The home lab
A four-node Proxmox cluster running an HA firewall, redundant DNS, and the self-hosted services I actually use.
The lab is where I get to run real infrastructure and break it safely. These days the core isn’t a rack of switches — it’s a small Proxmox cluster doing the job a couple of rack-units of dedicated appliances used to.
The cluster
Four Proxmox nodes, clustered and quorate. Each node keeps its workloads on local storage rather than a shared SAN, which keeps the failure domains simple: a node is self-contained, and anything that has to survive a host going down is handled explicitly rather than assumed.
The edge
Two WAN links — fibre and Starlink — so the connection fails over instead of just failing. They terminate on a pfSense firewall running as an active/passive HA pair across two of the nodes, so a host can go down without taking the internet edge with it. Behind it sits a VLAN-segmented LAN. DNS is a redundant Pi-hole pair (the subject of the DNS/DNSSEC writeup), and wireless is a UniFi controller with a couple of access points.
What runs on it
- Media and self-hosting — Plex and Audiobookshelf, plus the supporting services around them, in a mix of Docker and LXC.
- Monitoring and detection — Wazuh, Zabbix, and Graylog give the lab its own telemetry and somewhere to practise home-scale detection engineering: the defensive mirror of the writeups.
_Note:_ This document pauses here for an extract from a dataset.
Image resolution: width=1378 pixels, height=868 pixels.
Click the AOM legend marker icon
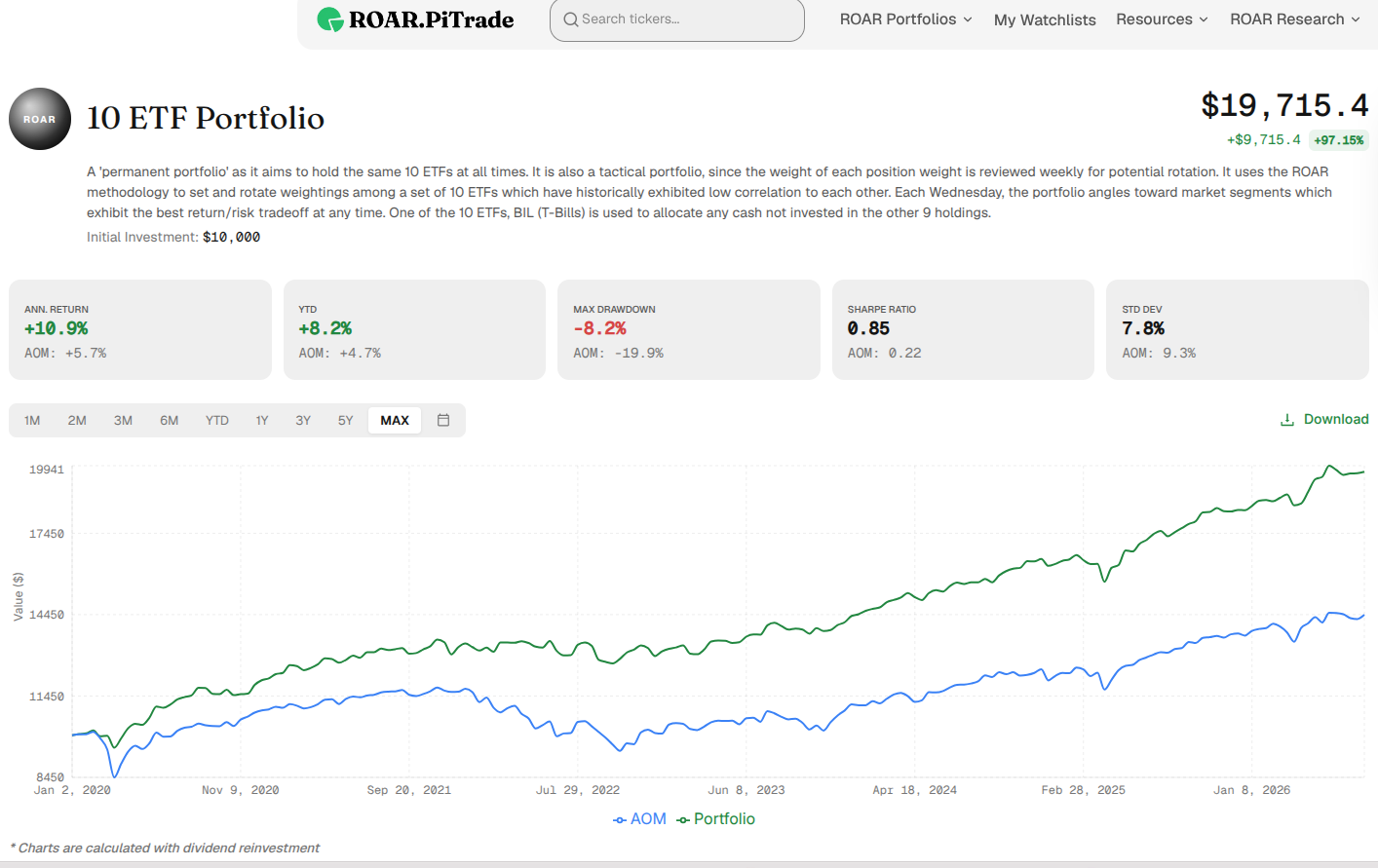click(620, 820)
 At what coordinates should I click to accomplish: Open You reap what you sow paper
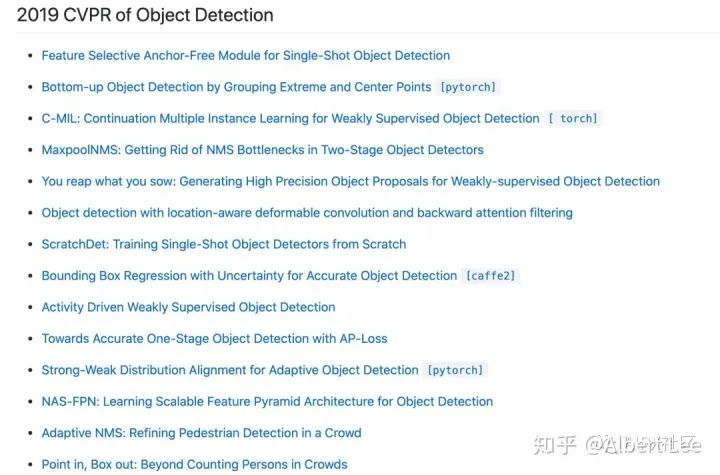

- Automation — an Ansible host for configuration, and an n8n workflow that hands each node to an LLM “ops agent” with tools to inspect cluster health, storage, and networking. Asking a language model “is the cluster healthy?” and having it actually go and look is a good way to learn where automation helps and where it bites.
Old lab, new lab
The Cisco rack is still where I learned routing and switching on real iron. The Proxmox cluster is the same curiosity one layer up — bridges and VLANs instead of trunk ports, VM and container lifecycle instead of patch cables, HA and quorum instead of a single box. Reading about a system teaches you the happy path; running it teaches you how it breaks, which is the part worth knowing.